To place an electronic embedded link to this study and editorial in your story This link to the study will be live at the embargo time: http://jama.jamanetwork.com/article.aspx?doi=10.1001/jama.2014.10707. This will be the link to the editorial: http://jama.jamanetwork.com/article.aspx?doi=10.1001/jama.2014.11308.

Increase Seen in Use of Double Mastectomy, Although Procedure Not Associated With Reducing Risk of Death

Among women diagnosed with early-stage breast cancer in California, the percentage undergoing a double mastectomy increased substantially between 1998 and 2011, although this procedure was not associated with a lower risk of death than breast-conserving surgery plus radiation, according to a study in the September 3 issue of JAMA. The authors did find that surgery for the removal of one breast was associated with a higher risk of death than the other options examined in the study.

Randomized trials have demonstrated similar survival for patients with early-stage breast cancer treated with breast-conserving surgery and radiation or with mastectomy. However, previous data show increasing use of mastectomy, and particularly bilateral mastectomy (removal of both breasts) among U.S. patients with breast cancer. Evidence for a survival benefit with this procedure appears limited to rare patient subgroups. “Because bilateral mastectomy is an elective procedure for unilateral breast cancer [in one breast] and may have detrimental effects in terms of complications and associated costs as well as body image and sexual function, a better understanding of its use and outcomes is crucial to improving cancer care,” according to background information in the article.

Allison W. Kurian, M.D., M.Sc., of the Stanford University School of Medicine, Stanford, Calif., and colleagues used data from the California Cancer Registry from 1998 through 2011 to compare the use of and rate of death after bilateral mastectomy, breast-conserving therapy with radiation, and unilateral mastectomy (removal of one breast).

The analyses included 189,734 patients. The researchers found that the rate of bilateral mastectomy increased from 2.0 percent in 1998 to 12.3 percent in 2011, an annual increase of 14.3 percent. The increase in bilateral mastectomy rate was greatest among women younger than 40 years: the rate increased from 3.6 percent in 1998 to 33.0 percent in 2011, increasing by 17.6 percent annually. Use of unilateral mastectomy declined in all age groups

Bilateral mastectomy was more often used by non-Hispanic white women, those with private insurance, and those who received care at a National Cancer Institute-designated cancer center; in contrast, unilateral mastectomy was more often used by racial/ethnic minorities and those with public/Medicaid insurance.

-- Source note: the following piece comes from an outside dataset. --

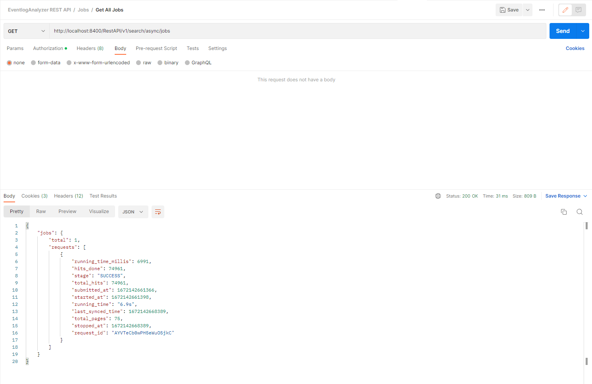592x384 pixels.
Task: Save the Get All Jobs request
Action: click(x=509, y=10)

Compared with breast-conserving surgery with radiation, bilateral mastectomy was not associated with a mortality difference, whereas unilateral mastectomy was associated with higher mortality.

“In a time of increasing concern about overtreatment, the risk-benefit ratio of bilateral mastectomy warrants careful consideration and raises the larger question of how physicians and society should respond to a patient’s preference for a morbid, costly intervention of dubious effectiveness,” the authors write.

“These results may inform decision-making about the surgical treatment of breast cancer.”

(doi:10.1001/jama.2014.10707; Available pre-embargo to the media at https://media.jamanetwork.com)

Editor’s Note: Please see the article for additional information, including other authors, author contributions and affiliations, financial disclosures, funding and support, etc.

Editorial: Contralateral Prophylactic Mastectomy
Is It a Reasonable Option?

In an accompanying editorial, Lisa A. Newman, M.D., M.P.H., of the University of Michigan, Ann Arbor, discusses the issues involved with the use of contralateral prophylactic mastectomy (risk-reducing mastectomy for the unaffected breast).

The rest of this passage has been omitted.